RECORDS FOR THIS EXERCISE START

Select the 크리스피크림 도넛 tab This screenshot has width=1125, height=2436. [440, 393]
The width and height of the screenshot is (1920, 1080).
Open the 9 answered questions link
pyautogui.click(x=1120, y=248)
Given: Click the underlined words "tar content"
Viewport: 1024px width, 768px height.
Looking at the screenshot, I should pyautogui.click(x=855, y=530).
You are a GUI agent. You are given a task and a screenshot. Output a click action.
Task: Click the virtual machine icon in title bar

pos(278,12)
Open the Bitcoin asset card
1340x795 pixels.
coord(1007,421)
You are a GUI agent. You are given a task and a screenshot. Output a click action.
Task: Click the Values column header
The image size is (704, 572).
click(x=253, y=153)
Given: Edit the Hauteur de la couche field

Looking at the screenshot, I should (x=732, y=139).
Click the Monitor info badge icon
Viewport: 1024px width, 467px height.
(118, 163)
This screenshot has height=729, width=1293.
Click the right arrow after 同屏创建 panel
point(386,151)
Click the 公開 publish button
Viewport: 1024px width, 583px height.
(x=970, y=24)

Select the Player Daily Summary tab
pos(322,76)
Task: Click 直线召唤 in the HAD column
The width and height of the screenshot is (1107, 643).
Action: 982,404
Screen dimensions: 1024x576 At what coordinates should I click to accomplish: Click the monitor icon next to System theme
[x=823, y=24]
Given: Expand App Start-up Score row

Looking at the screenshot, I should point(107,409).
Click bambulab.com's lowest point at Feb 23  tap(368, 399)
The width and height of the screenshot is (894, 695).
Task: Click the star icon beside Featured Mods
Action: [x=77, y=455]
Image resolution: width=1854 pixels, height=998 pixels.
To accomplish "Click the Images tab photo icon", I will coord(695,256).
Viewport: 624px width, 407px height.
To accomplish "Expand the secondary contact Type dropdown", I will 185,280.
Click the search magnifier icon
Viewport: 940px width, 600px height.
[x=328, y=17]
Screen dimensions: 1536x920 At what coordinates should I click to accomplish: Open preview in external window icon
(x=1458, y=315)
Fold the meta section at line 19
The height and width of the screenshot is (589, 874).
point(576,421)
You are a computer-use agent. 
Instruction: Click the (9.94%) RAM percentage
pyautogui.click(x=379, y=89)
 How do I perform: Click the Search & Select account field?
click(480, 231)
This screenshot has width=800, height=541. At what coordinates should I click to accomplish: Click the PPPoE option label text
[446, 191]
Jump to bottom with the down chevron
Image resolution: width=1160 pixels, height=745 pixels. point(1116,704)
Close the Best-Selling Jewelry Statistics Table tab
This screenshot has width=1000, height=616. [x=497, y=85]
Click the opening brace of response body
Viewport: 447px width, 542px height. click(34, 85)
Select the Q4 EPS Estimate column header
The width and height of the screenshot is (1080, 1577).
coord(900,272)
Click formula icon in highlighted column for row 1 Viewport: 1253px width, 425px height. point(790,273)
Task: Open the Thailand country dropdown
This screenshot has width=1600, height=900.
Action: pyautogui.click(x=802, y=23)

RECORDS FOR THIS EXERCISE END

== WHAT YOU HAVE TO DO ==
Write out, word for word, the line containing "Click the 公開 publish button" and all the lines after it in the entries above, and nothing more.

== ANSWER SPACE ==
Click the 公開 publish button
Viewport: 1024px width, 583px height.
(x=970, y=24)

Select the Player Daily Summary tab
pos(322,76)
Task: Click 直线召唤 in the HAD column
The width and height of the screenshot is (1107, 643).
Action: 982,404
Screen dimensions: 1024x576 At what coordinates should I click to accomplish: Click the monitor icon next to System theme
[x=823, y=24]
Given: Expand App Start-up Score row

Looking at the screenshot, I should point(107,409).
Click bambulab.com's lowest point at Feb 23  tap(368, 399)
The width and height of the screenshot is (894, 695).
Task: Click the star icon beside Featured Mods
Action: [x=77, y=455]
Image resolution: width=1854 pixels, height=998 pixels.
To accomplish "Click the Images tab photo icon", I will coord(695,256).
Viewport: 624px width, 407px height.
To accomplish "Expand the secondary contact Type dropdown", I will 185,280.
Click the search magnifier icon
Viewport: 940px width, 600px height.
[x=328, y=17]
Screen dimensions: 1536x920 At what coordinates should I click to accomplish: Open preview in external window icon
(x=1458, y=315)
Fold the meta section at line 19
The height and width of the screenshot is (589, 874).
point(576,421)
You are a computer-use agent. 
Instruction: Click the (9.94%) RAM percentage
pyautogui.click(x=379, y=89)
 How do I perform: Click the Search & Select account field?
click(480, 231)
This screenshot has width=800, height=541. At what coordinates should I click to accomplish: Click the PPPoE option label text
[446, 191]
Jump to bottom with the down chevron
Image resolution: width=1160 pixels, height=745 pixels. point(1116,704)
Close the Best-Selling Jewelry Statistics Table tab
This screenshot has width=1000, height=616. [x=497, y=85]
Click the opening brace of response body
Viewport: 447px width, 542px height. click(34, 85)
Select the Q4 EPS Estimate column header
The width and height of the screenshot is (1080, 1577).
coord(900,272)
Click formula icon in highlighted column for row 1 Viewport: 1253px width, 425px height. point(790,273)
Task: Open the Thailand country dropdown
This screenshot has width=1600, height=900.
Action: pyautogui.click(x=802, y=23)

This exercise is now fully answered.